2.4 Energy transfers Flashcards
Electrical power
The rate of energy transfer or the amount of energy transferred per second.
The power of a device depends on:
The voltage of the device.
The current of the device.
P = VI
P = power
V = potential difference
I = current
Power and resistance
The voltage across an electric device depends upon the current and resistance of that device
Using the equations P = VI with V = IR, power can be written in terms of resistance, R:
P = I^2 x R
Energy and power
Everyday appliances transfer energy electrically from the mains to energy stores within the appliance.
The amount of energy transferred to and from an appliance depends on:
The time the appliance is switched on for.
The power of the appliance.
Energy transfers in appliances
As charge (electrons) flows around a circuit, energy is transferred from the power source to the various components.
As the electrons pass through the power supply, energy is transferred to the electrons.
As the electrons pass through each component they transfer energy to the component.
Calculating energy transfer
Work is done when charge flows through a circuit.
Work done is equal to the energy transferred.
E = Pt
E = energy transferred in joules (J)
P = power in watts (W)
t = time in seconds (s)
The energy transferred electrically also depends on the charge and potential difference:
E = Q × V
Q = charge in coulombs (C)
V = potential difference in volts (V)
Power ratings
The power of an appliance is the amount of energy it transfers by electrical working every second.
Every electrical appliance has a power rating which tells you how much energy it needs to work.
The power rating for domestic electrical appliances is normally given on a label. This will include:
The potential difference required to make the device work (eg. 230 V in the UK).
The frequency of the supply (eg. 50 Hz in the UK).
The power rating in Watts (this varies for each device).
The national grid
The National Grid distributes electricity across the UK.
It consists of a system of cables and transformers linking power stations to consumers (houses, factories and buildings).
Electrical power is transferred from power stations to consumers using the National Grid.
The transformers include:
Step-up transformers which increase the voltage (and reduces the current) through the wires.
Step-down transformers which decrease the voltage (and increases the current) through the wires.
Benefits of the national grid
The National Grid system is an efficient way to transfer energy due to the use of step-up and step-down transformers.
The current generated by power stations is greater than that which is required for homes and other buildings, and so it must be transmitted through a network of wires that travel across the country.
When electricity is transmitted over large distances, the resistance in the wires causes heating, which results in wasted energy transfers.
By increasing the potential difference at which the current is transmitted, the same amount of power can be transferred using a much smaller current (due to the equation P = IV).
This results in less heating in the wire and hence less wasted energy
Therefore:
High potential difference means low current (less energy dissipated) for the same power.
Low potential difference means high current (more energy dissipated) for the same power.

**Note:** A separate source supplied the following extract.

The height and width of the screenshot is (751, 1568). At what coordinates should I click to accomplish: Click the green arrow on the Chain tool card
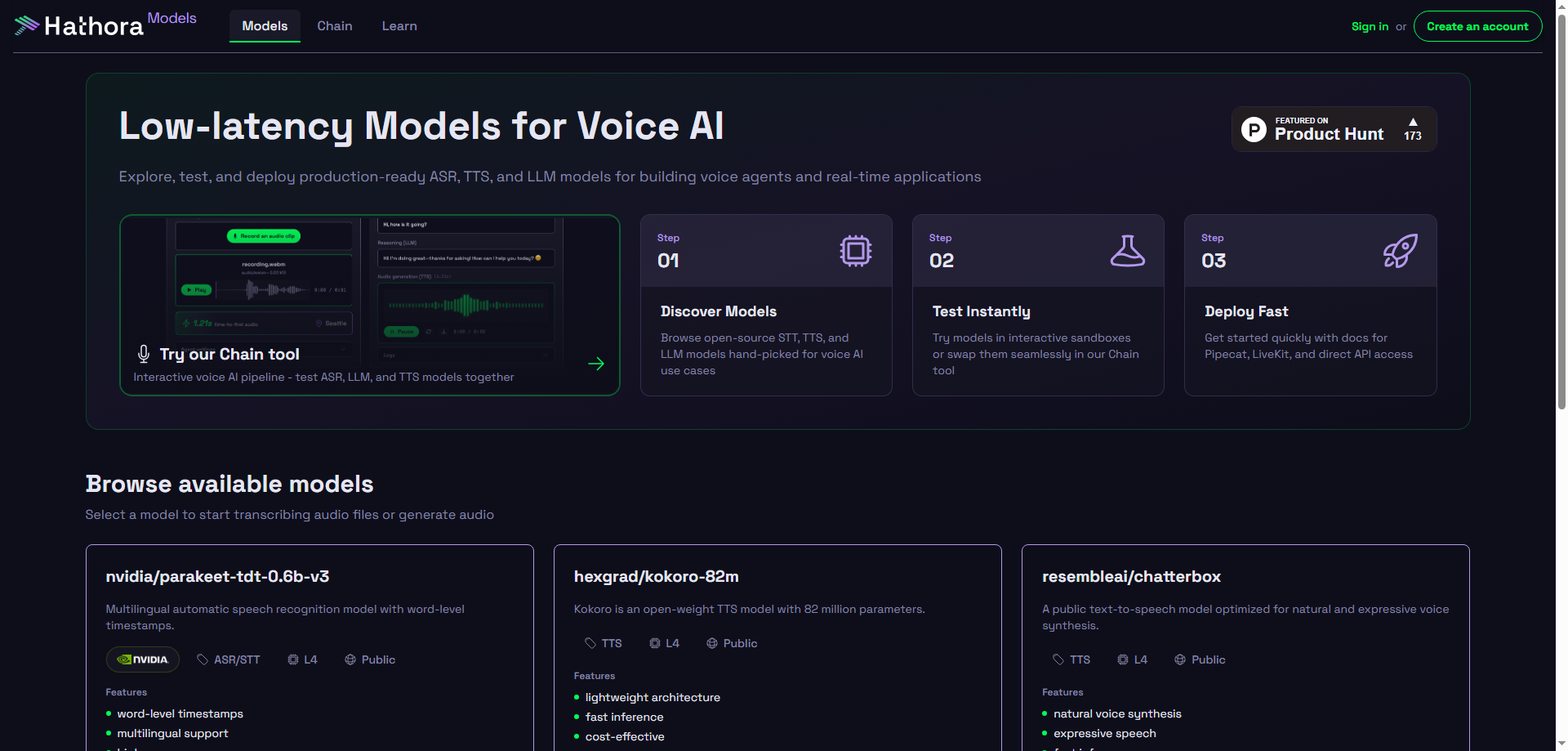coord(596,364)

The potential difference is increased using the step-up transformers and decreased using the step-down transformers.
Use of transformers
The type of current produced in power stations is alternating current (AC) which is transferred to homes via the National Grid.
Transformers are used to increase and decreases the potential difference of the current before and after transmission across the National Grid.
They are made up of two coils of wire, called the primary and secondary coils, around a magnetic iron core.
A step-up transformer has more turns on the secondary coil than the primary
A step-down transformer has more turns on the primary coil than the secondary.
Step-up transformers are used to increase the potential difference from the power station to the transmission cables.
Step-down transformers are used to decrease the potential difference, to a much lower value, from transmission cables for domestic use (houses, offices, shops).